However, we humans are inconsistent creatures so I will leave my memento of Caterina in my signature. I don't have the heart to delete it.


----------



## swift

Humans are inconstant.

Though I agree with Lamb and think that mourning should take place privately in our hearts, I believe that it could be nice to have a sub-forum where those who are willing to pay tribute to those members and send some support messages to their families may do it.

If I could, I would sent a condolence card, but that's not always possible. Should the forum provide us with an appropriate place to send the message, I would welcome it.


----------



## LMorland

giovannino said:


> On second thoughts, I believe you are right. I'm withdrawing my initial suggestion.


Wow, giovannino, one person writes in disagreeing with you and you change your mind?  I have to admit that I'm surprised and disappointed in your decision.

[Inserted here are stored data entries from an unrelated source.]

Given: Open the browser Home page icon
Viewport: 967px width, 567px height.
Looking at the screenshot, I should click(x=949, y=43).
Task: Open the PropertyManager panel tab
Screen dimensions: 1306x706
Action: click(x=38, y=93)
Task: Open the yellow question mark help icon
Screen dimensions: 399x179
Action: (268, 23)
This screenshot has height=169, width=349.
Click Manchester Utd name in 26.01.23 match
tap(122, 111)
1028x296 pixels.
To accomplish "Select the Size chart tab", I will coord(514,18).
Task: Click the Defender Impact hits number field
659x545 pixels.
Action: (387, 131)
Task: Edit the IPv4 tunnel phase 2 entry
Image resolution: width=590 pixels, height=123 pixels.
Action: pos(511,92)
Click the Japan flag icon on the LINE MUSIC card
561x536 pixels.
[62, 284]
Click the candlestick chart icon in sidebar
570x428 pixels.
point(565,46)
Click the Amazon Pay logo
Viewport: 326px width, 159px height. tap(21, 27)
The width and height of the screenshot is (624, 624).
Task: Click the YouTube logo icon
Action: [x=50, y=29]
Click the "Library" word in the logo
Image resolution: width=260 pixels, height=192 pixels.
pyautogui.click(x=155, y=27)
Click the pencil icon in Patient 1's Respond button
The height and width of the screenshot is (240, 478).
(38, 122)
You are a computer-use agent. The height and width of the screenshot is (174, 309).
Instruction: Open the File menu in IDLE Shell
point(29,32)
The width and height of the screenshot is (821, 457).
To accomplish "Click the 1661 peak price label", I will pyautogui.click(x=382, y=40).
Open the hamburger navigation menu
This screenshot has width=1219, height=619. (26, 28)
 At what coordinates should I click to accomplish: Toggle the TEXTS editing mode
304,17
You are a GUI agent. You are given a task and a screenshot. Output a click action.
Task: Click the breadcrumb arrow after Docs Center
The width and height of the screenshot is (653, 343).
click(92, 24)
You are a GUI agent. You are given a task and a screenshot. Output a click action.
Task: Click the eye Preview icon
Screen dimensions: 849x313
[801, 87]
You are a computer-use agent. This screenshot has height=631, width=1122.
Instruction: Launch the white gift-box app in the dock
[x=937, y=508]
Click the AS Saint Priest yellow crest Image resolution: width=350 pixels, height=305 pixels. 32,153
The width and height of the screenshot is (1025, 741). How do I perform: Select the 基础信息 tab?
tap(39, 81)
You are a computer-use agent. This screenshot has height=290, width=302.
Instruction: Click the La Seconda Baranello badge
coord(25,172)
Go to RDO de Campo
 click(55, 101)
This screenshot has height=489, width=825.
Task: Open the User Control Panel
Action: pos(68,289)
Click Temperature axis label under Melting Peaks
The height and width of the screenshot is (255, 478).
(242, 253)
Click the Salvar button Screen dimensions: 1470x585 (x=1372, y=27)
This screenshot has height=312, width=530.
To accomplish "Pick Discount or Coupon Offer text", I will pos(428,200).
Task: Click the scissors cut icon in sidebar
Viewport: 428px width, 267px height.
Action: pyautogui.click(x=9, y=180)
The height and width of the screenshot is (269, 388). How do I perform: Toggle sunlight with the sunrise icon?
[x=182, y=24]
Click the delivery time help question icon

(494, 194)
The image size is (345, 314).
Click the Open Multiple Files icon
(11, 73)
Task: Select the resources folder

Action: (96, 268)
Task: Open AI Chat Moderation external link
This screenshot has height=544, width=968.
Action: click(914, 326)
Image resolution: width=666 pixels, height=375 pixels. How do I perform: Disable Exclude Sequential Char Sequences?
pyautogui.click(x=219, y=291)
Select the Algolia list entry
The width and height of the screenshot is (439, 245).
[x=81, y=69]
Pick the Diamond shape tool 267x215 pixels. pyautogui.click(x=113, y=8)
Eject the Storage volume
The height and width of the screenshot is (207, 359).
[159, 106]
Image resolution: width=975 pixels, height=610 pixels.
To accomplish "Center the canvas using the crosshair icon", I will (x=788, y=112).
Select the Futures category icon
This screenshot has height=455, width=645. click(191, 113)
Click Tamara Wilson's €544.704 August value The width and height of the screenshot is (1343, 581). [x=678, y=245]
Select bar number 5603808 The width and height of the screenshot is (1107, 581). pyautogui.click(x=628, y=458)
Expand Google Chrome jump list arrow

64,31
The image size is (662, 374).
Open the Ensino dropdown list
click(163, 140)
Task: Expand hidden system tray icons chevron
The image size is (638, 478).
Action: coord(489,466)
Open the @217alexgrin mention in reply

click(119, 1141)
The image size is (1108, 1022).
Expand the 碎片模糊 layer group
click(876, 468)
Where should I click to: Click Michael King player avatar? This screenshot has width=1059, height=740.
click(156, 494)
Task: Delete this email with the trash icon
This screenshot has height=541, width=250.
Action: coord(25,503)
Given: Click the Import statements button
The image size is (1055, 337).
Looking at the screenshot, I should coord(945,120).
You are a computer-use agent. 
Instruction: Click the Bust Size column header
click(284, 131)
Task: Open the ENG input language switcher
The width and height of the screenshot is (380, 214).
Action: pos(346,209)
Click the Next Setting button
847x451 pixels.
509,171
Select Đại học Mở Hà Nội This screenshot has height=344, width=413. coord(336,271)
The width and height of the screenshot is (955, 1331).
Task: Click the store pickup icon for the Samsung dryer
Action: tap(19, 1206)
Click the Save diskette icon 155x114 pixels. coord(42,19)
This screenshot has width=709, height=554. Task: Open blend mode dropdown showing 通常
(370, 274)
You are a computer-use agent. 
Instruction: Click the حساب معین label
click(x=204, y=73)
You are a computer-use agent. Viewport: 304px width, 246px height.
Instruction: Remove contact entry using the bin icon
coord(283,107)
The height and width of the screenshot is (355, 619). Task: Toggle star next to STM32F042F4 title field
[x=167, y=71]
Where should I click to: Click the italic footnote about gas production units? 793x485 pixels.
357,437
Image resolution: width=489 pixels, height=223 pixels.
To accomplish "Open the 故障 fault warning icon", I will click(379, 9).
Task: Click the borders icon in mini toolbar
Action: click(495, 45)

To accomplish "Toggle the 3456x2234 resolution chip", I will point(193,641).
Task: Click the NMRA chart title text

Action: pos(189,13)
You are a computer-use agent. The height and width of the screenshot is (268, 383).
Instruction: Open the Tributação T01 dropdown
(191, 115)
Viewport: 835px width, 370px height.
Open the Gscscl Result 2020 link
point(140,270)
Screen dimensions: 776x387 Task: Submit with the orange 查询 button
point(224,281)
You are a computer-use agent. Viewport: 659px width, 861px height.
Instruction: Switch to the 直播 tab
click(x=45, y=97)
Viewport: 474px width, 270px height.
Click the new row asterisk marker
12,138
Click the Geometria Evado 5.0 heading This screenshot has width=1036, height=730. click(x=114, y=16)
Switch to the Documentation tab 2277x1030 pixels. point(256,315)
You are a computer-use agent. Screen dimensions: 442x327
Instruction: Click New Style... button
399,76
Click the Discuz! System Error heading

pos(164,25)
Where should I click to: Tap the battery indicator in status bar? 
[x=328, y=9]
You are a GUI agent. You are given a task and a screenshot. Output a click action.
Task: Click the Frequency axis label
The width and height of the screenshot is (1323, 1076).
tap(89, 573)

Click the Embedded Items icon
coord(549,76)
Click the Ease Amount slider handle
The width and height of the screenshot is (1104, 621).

But this idea is greater than the suggestion of one person.  In the next 20, 30, 40 years a lot of people who are active on WF are will pass on (including me).  I sincerely hope that the Moderators will continue to debate the implementation of giovannino's suggestion.

In fact, it should be quite easy too difficult to implement.  Here's my suggestion:

[1]  A sub-Forum would initially be created, called "Death Notices". 

[2]  Anyone who knows of the death of a WF member would write a note to a Moderator, including a link to a death notice (for verification purposes).  Once verified, the moderator would initiate the thread for the deceased member.  

The usual extremely high levels of moderation would obtain: any inappropriate posts would be deleted.  (That doesn't mean that it would be completely off limits to 'speak ill of the dead'.  After I go, I wouldn't be surprised if a Mod referred to me as a PITA!  )

As for those who prefer to mourn only in their hearts, anyone who doesn't wish to participate can simply abstain. 

Happy St. Stephen's Day to all.

Laura


----------



## JamesM

Much as I sympathize with the idea, there is this matter of verification.  We do not know the person's real name in most cases.  Unless the death notice included an email address we wouldn't have anything to match the notice to the forum participant.  How likely is that?  

We exist in a virtual world here and much of it doesn't overlap with the real world.  Linking the two can be very problematic.


----------



## giovannino

LMorland said:


> Wow, giovannino, one person writes in disagreeing with you and you change your mind?  I have to admit that I'm surprised and disappointed in your decision



Laura, it's not so much that I changed my mind as that I wanted to forestall my disappointment at the rejection of my suggestion on the grounds of lack of verification. Anyone who would make up a false obituary would be very sick indeed, but evidently some feel that there are such sick people around and who knows -- they may be right. 
I think Caterina knows that she'll always be in my heart, whether I honour her memory here or not. Not paying tribute to her contribution to this forum is WRF's loss, in terms of human values, not hers or mine.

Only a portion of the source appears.